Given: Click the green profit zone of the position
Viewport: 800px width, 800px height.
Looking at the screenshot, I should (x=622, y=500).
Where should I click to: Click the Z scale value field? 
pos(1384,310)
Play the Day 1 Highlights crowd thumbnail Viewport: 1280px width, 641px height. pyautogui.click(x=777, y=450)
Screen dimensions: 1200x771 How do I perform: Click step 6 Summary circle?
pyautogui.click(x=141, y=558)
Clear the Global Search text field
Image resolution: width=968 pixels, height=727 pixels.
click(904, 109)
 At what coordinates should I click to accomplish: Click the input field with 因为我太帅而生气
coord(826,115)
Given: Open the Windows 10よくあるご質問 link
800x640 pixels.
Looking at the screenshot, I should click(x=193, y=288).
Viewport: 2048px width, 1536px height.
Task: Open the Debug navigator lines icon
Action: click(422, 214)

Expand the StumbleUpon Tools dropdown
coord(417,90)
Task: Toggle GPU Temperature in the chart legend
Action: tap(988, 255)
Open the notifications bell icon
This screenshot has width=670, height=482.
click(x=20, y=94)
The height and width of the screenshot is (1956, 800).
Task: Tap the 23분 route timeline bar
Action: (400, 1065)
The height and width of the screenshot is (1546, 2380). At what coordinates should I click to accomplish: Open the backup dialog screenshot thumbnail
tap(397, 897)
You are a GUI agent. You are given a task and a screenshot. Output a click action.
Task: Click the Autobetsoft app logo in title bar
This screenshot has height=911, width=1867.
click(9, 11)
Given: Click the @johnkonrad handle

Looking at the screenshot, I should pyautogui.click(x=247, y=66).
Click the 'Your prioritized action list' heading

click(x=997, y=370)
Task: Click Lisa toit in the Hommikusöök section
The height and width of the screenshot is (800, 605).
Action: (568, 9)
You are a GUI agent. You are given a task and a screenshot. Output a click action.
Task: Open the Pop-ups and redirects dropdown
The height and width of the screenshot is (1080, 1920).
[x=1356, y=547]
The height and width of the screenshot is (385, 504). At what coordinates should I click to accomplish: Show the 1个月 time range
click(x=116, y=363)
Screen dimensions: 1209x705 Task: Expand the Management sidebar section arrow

☆ ☆ ☆ ☆

**Given problem**
Revise all the records so that "menu" replaces every "dropdown", leaving everything else unchanged.

**Result of the exercise**
Given: Click the green profit zone of the position
Viewport: 800px width, 800px height.
Looking at the screenshot, I should (x=622, y=500).
Where should I click to: Click the Z scale value field? 
pos(1384,310)
Play the Day 1 Highlights crowd thumbnail Viewport: 1280px width, 641px height. pyautogui.click(x=777, y=450)
Screen dimensions: 1200x771 How do I perform: Click step 6 Summary circle?
pyautogui.click(x=141, y=558)
Clear the Global Search text field
Image resolution: width=968 pixels, height=727 pixels.
click(904, 109)
 At what coordinates should I click to accomplish: Click the input field with 因为我太帅而生气
coord(826,115)
Given: Open the Windows 10よくあるご質問 link
800x640 pixels.
Looking at the screenshot, I should click(x=193, y=288).
Viewport: 2048px width, 1536px height.
Task: Open the Debug navigator lines icon
Action: click(422, 214)

Expand the StumbleUpon Tools menu
coord(417,90)
Task: Toggle GPU Temperature in the chart legend
Action: tap(988, 255)
Open the notifications bell icon
This screenshot has width=670, height=482.
click(x=20, y=94)
The height and width of the screenshot is (1956, 800).
Task: Tap the 23분 route timeline bar
Action: (400, 1065)
The height and width of the screenshot is (1546, 2380). At what coordinates should I click to accomplish: Open the backup dialog screenshot thumbnail
tap(397, 897)
You are a GUI agent. You are given a task and a screenshot. Output a click action.
Task: Click the Autobetsoft app logo in title bar
This screenshot has height=911, width=1867.
click(9, 11)
Given: Click the @johnkonrad handle

Looking at the screenshot, I should pyautogui.click(x=247, y=66).
Click the 'Your prioritized action list' heading

click(x=997, y=370)
Task: Click Lisa toit in the Hommikusöök section
The height and width of the screenshot is (800, 605).
Action: (568, 9)
You are a GUI agent. You are given a task and a screenshot. Output a click action.
Task: Open the Pop-ups and redirects menu
The height and width of the screenshot is (1080, 1920).
[x=1356, y=547]
The height and width of the screenshot is (385, 504). At what coordinates should I click to accomplish: Show the 1个月 time range
click(x=116, y=363)
Screen dimensions: 1209x705 Task: Expand the Management sidebar section arrow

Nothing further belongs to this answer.